The games, which will make the city the focus of world attention and draw a huge number of visitors, run from July 26 to Aug 11, 2024, and are followed by the Paralympics, from Aug 28 to Sept 8.
Speaking at the Amsterdam Drone Week industry gathering, Solene Le Bris, from airports operator Groupe ADP, told delegates "we are going to make it happen".
"We are trying to launch the first e-VTOL (vertical takeoff and landing) pre-commercial service in the world: that's our ambition."
The first of five so-called vertiports is at Cergy-Pontoise, northwest of Paris. It opened last November and is currently being used as a test center.
Initially, the vehicles, called VoloCity air taxis, will take one passenger and one pilot at a time along two short routes between the city's air terminals, using existing helicopter flight paths.
Once safety certification is achieved, the real test of the new technology's feasibility will be public reaction during the games.
"The second step is the Olympics and Paralympics," said Romain Erny, head of aerospace and mobility at government business agency Choose Paris Region.
"The main lesson is to see how the people react to these new type of services. For most of the citizens in Paris, (they) are still science fiction. They need to touch it, to be inside the vehicle, and we need their feedback. The Olympics are the start."
Although use of the vehicles as a public transport service still requires much development and practical issues to be resolved, Le Bris said the new service could also be developed for the city's hospitals.
"We are also looking at the use of e-VTOL for medical purposes, with Paris hospitals," she explained. "Emergency doctors say if you reach the site one minute earlier in a heart attack you increase the chances of survival by 10 percent."
The potential of air taxis is being explored by many countries at the moment.
Earlier this week, the United States government released a report about its priorities in the field of what it called advanced air mobility, which could lead the way in developing new technology and also advancing environmental policies.
Internet of things website IOT World Today reported that recently, a Gen4 Prosperity I eVTOL craft made by Shanghai-based company AutoFlight had broken the record for the longest single-charge flight by an eVTOL craft.

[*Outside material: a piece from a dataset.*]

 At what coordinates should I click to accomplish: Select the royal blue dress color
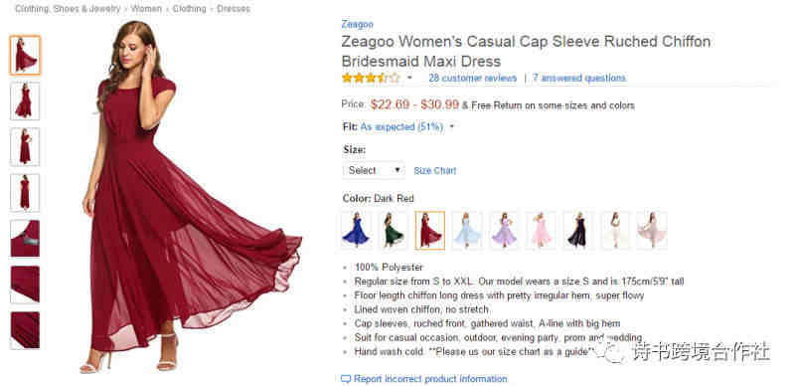click(356, 230)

The 250.2 kilometer journey, which lasted just over 90 minutes, edged just ahead of the previous longest flight, 247.9km, recorded by US company Joby Aviation in 2021.
The Moveelectric e-vehicle news website reported that following the record-breaking flight, the company had received an order for 205 Prosperity machines from start-up EVFLY, which hopes to use them for cargo deliveries in the Middle East.